If you dig chocolate chip cookies and live in or visit NYC, you know the city's best - or maybe THE best - from Levain Bakery. The cookies are jumbo in size and spectacular in taste. Though Levain makes and sells a variety of flavors, we think it is fair to say that the chocolate chip with walnuts is the most popular on the menu. And because it is so popular (yes, this is the cookie for which one waits in line for hours or travels miles through rain and snow, etc.) many want nothing more than to make their own version at home.
Here is just a snapshot at what makes these cookies so Levain-like and so darn good. We use cold butter and eggs to help the cookies spread less than your average. We call for cake flour as well as all-purpose (and I throw in some cornstarch for good measure) which adds incredible tenderness to the cookies. There is no vanilla, but there is copious amounts of chocolate chips and walnuts, which contribute to the cookies' structure and height. The combo of these factors, plus the large balls of dough that make up each cookie (a whopping 6 ounces!) results in a truly over-the-top treat.
Though the original recipe is known to few, many have tried to replicate this special cookie and we are happy to say these cookies come extremely close. Whether you think of these as Levain Copycats or not, you will most definitely be making them over and over again because they are just that good.
- 2 cups all-purpose flour
- 1 cup cake flour
- 1 teaspoon cornstarch
- 1 teaspoon baking soda
- 1/4 teaspoon baking powder
- 1 1/4 teaspoons kosher salt
- 1 cup unsalted butter, cold and cubed
- 1 cup light brown sugar
- 2/3 cup granulated sugar
- 2 large eggs, cold
- 1 large yolk, cold
- 1 1/2 cups bittersweet chocolate chips
- 1 cup walnut halves
Gather the ingredients.
Line 2 baking sheets with parchment paper.
Whisk together the flours, cornstarch, baking soda, baking powder, and salt in a medium bowl.
In the bowl of a stand mixer fitted with paddle attachment, cream the butter and sugars on medium speed until light and fluffy, about 3 minutes.

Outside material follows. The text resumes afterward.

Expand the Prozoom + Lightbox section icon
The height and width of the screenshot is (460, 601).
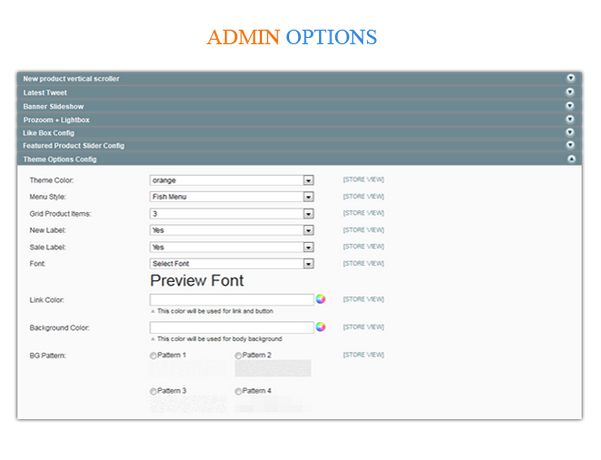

Add the eggs and yolk, then continue to beat on medium-low speed until just combined,
Add the dry ingredients all at once and mix on low speed just until incorporated.
Add the chocolate and walnuts; mix just until evenly incorporated.
Divide the dough into 8 equal pieces, about 6-ounces each. The pieces should be craggily and "rustic" (this is not the time for smooth balls of dough scooped with a cookie scoop). Place 4 balls of dough on each prepared baking sheet, then place in the freezer for one hour.
Preheat the oven to 400 F.
Bake 1 sheet of cookies at a time for about 15 minutes, rotating at the halfway point. The cookies are ready when they are golden brown and the middle still looks slightly underdone.
Let the cookies rest at least 15 minutes before serving so the middles can just set—they will still be gooey, which is what you want.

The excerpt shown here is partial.